Yesterday’s horseback riding tour in Long Beach, Washington reminded me of a horse called: Crazy Gus.
My travel companion requested we rock some horseback riding down at the beach. After some quick Goo-diligence the company that fit best was Long Beach Horse Rides. The first horse I was paired with was named Roxette or Roxy for short. However, there was a change with the number of double-riders therefore they asked for me to be reassigned to another horse named, Amigo. No, seriously … that the was name of the horse!
Without a doubt, horses are majestic creatures with an individual personality. Horse wranglers, or trainers will readily agree with the statement.
Amigo and I had a chill time together yesterday. I was good to him, he was good to me. Not so much with a horse named Crazy Gus.
Turtle Bay Resort
Once upon a time, I was married in 2004. My wife had requested to vacation at North Shore, Oahu, Turtle Bay Resort. (Yes, the filming location for the movie, Forgetting Sarah Marshall) While on vacation there, she further requested to horseback ride along the beach.
As a dutiful husband, I booked the horseback riding tour. On the day of the tour we arrived on time so we can process paperwork (liability waivers, etc) Then we mingled with the other riders as the horse wranglers observed us. It was time to saddle up to our assigned horses.
After a quick discussion between the wranglers in whispered tones, they waved me over. “Hey Oakley (for my sunglasses), you have Gus,” one of the said.
I thought, Gus. Not a bad pull, like Simon and Garfunkel, get on the bus, Gus.
I approached the loading platform as directed. A different wrangler, mumbled to me, “Crazy Gus, huh?”
WAIT! HOLD UP. CRAZY GUS?! “Excuse me? Crazy Gus? I thought it was just Gus. Why, Crazy Gus?”

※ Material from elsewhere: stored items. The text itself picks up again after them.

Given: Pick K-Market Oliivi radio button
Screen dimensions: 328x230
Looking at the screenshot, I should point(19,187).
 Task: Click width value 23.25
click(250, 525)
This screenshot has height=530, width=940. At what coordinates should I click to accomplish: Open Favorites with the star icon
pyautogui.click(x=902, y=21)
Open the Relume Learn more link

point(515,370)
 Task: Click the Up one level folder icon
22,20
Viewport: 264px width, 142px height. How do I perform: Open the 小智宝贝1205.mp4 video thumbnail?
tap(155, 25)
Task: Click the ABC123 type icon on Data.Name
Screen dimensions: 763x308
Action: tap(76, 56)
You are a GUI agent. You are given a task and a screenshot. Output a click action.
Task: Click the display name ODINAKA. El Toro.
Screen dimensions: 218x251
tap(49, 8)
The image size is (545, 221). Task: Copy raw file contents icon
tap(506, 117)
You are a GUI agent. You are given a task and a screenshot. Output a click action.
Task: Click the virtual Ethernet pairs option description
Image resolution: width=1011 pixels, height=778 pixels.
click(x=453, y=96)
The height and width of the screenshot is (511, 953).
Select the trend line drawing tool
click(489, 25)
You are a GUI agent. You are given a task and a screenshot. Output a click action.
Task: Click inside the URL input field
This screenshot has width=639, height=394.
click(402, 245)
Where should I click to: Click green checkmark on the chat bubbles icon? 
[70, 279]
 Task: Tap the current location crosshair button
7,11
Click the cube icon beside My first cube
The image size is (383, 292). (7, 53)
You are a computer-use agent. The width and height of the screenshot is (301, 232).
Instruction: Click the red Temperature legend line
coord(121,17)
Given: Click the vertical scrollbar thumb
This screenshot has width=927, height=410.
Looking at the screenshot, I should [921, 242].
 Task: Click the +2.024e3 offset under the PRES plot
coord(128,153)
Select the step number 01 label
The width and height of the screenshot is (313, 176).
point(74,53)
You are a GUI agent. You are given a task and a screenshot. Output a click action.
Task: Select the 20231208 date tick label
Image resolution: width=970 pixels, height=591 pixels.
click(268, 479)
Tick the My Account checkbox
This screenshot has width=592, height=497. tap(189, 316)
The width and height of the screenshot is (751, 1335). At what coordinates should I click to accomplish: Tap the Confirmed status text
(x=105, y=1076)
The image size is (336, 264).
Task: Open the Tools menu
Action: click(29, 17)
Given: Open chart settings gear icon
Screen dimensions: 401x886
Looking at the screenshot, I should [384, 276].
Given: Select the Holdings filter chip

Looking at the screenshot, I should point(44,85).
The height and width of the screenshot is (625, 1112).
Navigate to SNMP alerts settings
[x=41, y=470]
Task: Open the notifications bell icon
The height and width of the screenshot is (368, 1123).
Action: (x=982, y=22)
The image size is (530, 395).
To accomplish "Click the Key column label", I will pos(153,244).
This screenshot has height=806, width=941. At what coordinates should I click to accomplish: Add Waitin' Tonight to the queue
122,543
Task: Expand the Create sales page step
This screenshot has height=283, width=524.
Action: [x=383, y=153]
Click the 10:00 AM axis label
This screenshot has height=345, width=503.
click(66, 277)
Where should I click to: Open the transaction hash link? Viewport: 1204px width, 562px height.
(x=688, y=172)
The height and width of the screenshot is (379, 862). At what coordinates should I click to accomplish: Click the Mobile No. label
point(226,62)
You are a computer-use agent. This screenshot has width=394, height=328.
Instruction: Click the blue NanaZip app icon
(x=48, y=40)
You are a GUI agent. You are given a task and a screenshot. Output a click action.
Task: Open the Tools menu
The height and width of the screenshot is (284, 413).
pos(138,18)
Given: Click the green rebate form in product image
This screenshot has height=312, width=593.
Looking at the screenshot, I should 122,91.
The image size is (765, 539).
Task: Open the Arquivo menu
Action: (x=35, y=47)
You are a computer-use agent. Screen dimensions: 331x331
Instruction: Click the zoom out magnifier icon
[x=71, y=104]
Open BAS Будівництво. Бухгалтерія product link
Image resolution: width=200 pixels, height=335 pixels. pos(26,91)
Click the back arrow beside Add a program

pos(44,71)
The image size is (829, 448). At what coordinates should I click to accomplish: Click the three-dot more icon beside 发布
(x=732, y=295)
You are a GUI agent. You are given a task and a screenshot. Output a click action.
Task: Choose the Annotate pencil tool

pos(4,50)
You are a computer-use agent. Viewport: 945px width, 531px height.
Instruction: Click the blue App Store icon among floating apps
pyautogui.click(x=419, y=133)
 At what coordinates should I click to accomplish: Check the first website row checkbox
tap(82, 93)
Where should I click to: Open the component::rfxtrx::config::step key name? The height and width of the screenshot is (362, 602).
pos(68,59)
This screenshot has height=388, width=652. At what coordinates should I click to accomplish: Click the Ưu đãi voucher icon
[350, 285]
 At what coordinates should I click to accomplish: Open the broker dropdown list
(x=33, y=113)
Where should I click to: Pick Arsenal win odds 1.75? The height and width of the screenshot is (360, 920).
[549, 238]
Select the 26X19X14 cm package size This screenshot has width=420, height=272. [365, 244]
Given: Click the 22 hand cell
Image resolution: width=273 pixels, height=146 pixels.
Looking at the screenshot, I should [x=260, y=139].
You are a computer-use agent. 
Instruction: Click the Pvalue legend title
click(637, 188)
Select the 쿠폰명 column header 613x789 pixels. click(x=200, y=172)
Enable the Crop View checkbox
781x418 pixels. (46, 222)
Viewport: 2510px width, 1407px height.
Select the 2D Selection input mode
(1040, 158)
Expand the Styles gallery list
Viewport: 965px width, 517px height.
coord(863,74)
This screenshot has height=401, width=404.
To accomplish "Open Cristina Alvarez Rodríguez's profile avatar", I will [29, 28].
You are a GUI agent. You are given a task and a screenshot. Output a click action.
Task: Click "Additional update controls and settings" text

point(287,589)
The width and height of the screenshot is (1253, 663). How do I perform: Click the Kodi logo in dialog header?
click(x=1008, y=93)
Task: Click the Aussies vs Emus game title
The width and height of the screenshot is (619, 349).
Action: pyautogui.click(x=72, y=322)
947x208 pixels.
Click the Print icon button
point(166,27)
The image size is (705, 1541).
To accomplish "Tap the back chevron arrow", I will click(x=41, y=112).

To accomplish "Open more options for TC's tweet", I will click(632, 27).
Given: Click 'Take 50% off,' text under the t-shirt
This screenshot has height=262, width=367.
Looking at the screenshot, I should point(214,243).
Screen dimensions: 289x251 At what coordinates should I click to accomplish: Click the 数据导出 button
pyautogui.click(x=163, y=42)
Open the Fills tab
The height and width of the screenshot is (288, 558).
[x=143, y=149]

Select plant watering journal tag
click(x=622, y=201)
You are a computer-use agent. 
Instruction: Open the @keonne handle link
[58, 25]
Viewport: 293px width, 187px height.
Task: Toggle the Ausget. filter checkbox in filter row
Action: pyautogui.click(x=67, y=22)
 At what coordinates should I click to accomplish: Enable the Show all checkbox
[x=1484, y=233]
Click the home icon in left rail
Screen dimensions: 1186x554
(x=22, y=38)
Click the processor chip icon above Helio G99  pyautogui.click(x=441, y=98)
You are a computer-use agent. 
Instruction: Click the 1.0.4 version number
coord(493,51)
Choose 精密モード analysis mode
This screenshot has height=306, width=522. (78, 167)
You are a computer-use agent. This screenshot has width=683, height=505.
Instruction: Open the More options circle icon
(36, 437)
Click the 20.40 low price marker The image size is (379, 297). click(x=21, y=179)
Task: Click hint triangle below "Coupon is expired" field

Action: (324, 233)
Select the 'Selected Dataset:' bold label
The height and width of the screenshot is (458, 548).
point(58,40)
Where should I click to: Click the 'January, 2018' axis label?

With a wink, she answered, “You’ll see. Just don’t let him get into the grass.”
I mentally complained, thanks a lot.
NOT a Black Horse and a Cherry Tree later … About halfway through the tour, a lawnmower was started several hundred feet away but STARTLED all the horses, save for Crazy Gus.
It was then he started pushing the threshold of my patience by drifting close to the trail edge where grass grew. He took a swipe or two before I gently guided him away as we were losing touch of the pack.
Thankfully, one of the wranglers was at the end to ensure everyone made it back.
THEN IT HAPPENED. Rather, Crazy Gus happened. I think about we were about 75% done when Crazy Gus bolted into a small pasture of knee-high grass. I pulled up on the bridle to stop him, but he wasn’t.
Once he got a couple dozen feet off the trail and into the grass, he stopped. He stopped to eat!
This sonofabitch … I leaned over to his ear to whisper the following.
“Listen here, you ornery sonofabitch. I know you’re bored, but I’m not. If you don’t behave I’m gonna march the both of us to the GLUE FACTORY. Once you’ve been processed, and place on a shelf, I’m gonna buy it. NOW MOVE!”
I raised up my legs, pointed in my heels, slammed them into his ribs, careened the bit with his head attached towards the trail and yelled, “HAW!”
His eyes were as big as pie-pans! Most of all he was quite obedient after that little pep talk. The trail boss approached to ask if we were ok, I replied yes.
LATER ON …
No other incidents happened. As I was stepping off the platform, I patted Crazy Gus gently to assure him I was pleased with his behavior.
“MISTER! Mister! I’ve gotta ask, what did you say to Gus in the grass that got him to behave like that? I must know,” she pleaded with me.
“Oh, that?” I shrugged and thumbed in the direction of the trail. “That’s between Gus and I. It was a private conversation.”
I winked towards her like she did an hour earlier. A Cheshire Cat like grin creeps across my face every time this memory pops up in my mind.